I have uploaded the content from my 2 talks at the NH .Net Code Camp 3 event from yesterday (6/4/2011). 

  • The code and material for my first talk – Introduction to Windows Phone 7 Development with Silverlight – are available here.
  • The code and material for my second talk –  What’s New in Windows Phone 7.1 Silverlight Development – are available here.

As is usually the case, the code has been sanitized, which involves the removal of my personal Bing Maps developer key.  For information on how to obtain your own map key, please check out the Bing Maps Developer Portal.

Many thanks to Patty, Udai, and Pat for hosting another fun event. 

New England Code Camp 14 Presentation Materials

I have uploaded the content from my two talks at the New England Code Camp – Introduction to Windows Phone 7 Development with Silverlight and Advanced Windows Phone 7 Development with Silverlight.
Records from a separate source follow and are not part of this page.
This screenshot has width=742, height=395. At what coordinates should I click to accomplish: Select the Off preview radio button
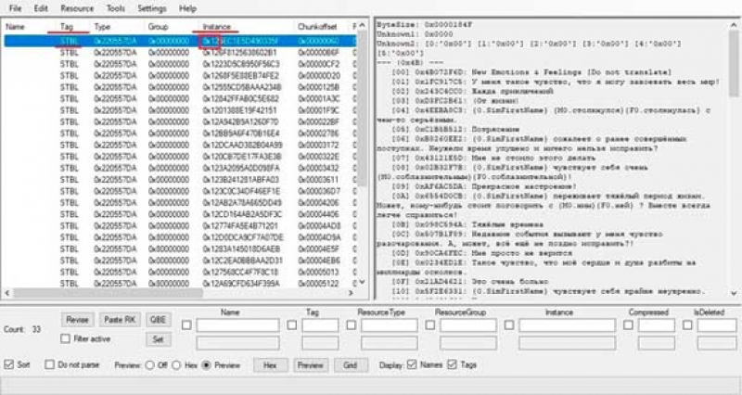pyautogui.click(x=149, y=365)
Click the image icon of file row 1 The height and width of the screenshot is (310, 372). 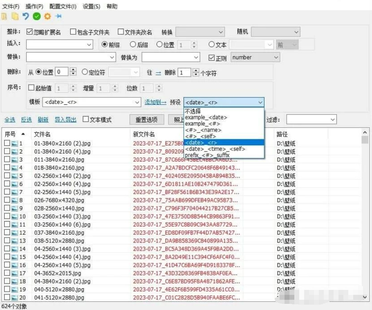pyautogui.click(x=15, y=143)
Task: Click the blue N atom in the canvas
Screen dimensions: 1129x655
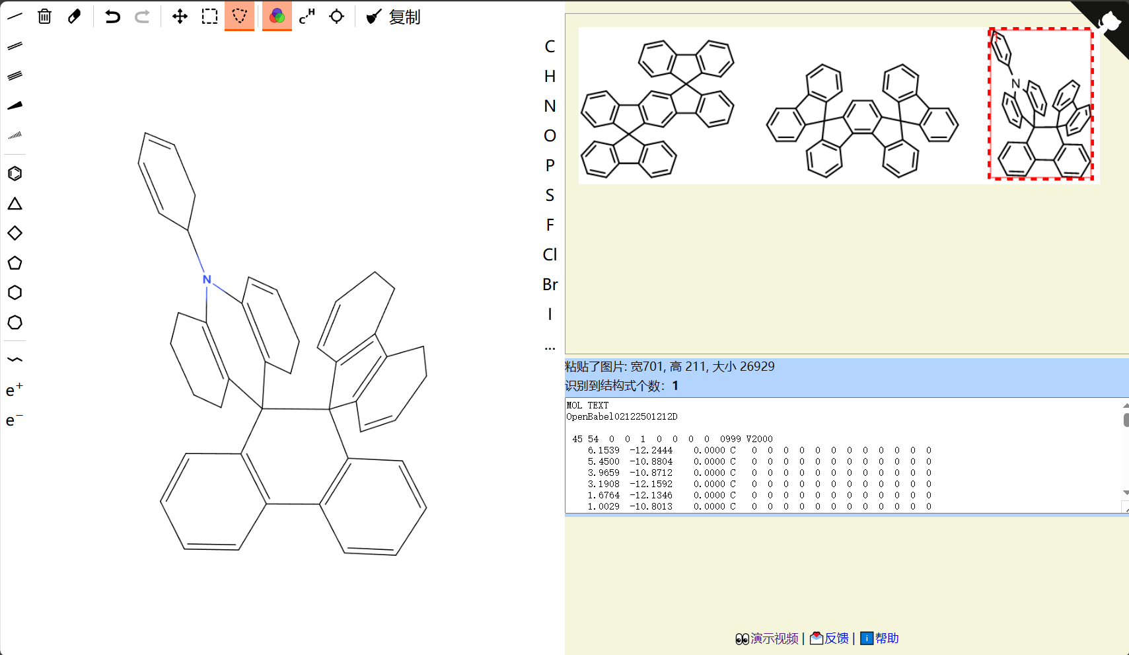Action: click(207, 280)
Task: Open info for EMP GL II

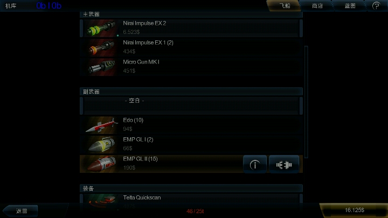Action: tap(255, 164)
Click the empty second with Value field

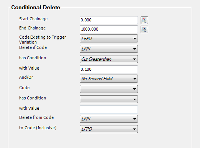109,109
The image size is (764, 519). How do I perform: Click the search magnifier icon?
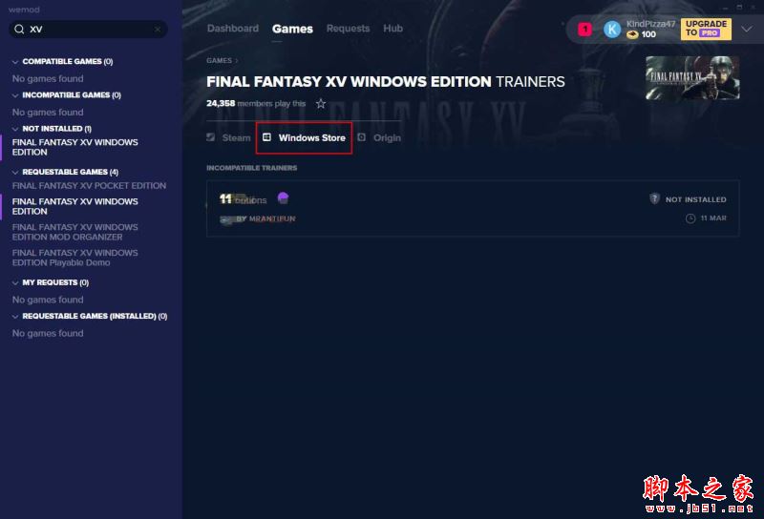(x=19, y=30)
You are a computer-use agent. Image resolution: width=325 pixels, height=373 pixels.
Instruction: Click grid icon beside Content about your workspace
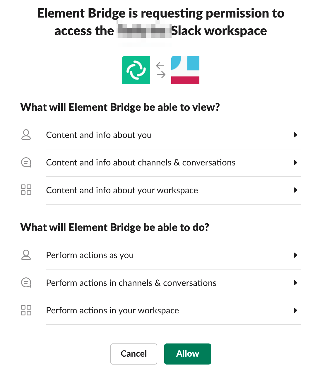26,190
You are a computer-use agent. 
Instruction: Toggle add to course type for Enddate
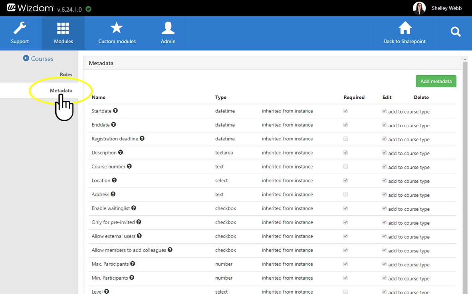(384, 125)
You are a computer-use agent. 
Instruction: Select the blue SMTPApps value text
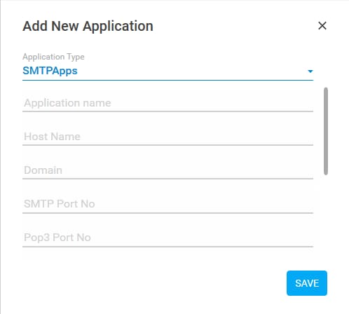tap(50, 71)
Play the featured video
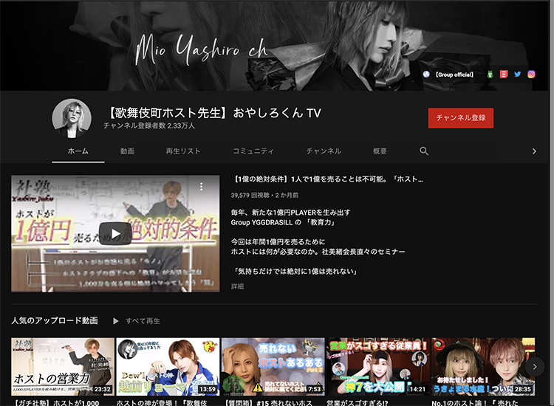This screenshot has height=406, width=554. [115, 233]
The content can be found here and here (Slideshare links here and here.) The uploaded content includes:

  • Presentation slides, which include the reference and event links I mentioned during the talk
  • An interactive pdf of the outline I worked off for the talk (Acrobat Reader may be required)
  • The sample code

The demo code was prepared with the RTM version of the Windows Phone Developer Tools, as well as some controls from the Silverlight for Windows Phone Toolkit. To use the Bing Maps demos without the watermark indicating the control needs to be licensed, please go to the Bing Maps Developer portal, register, and put your application key into the properties in the BingMapsKey.cs files.

* Note – when using the Notification Service and Bing Maps Demos from the Advanced topic, be sure to set the solution to use Multiple Startup Projects (PhoneDemo and PhoneDemoService.)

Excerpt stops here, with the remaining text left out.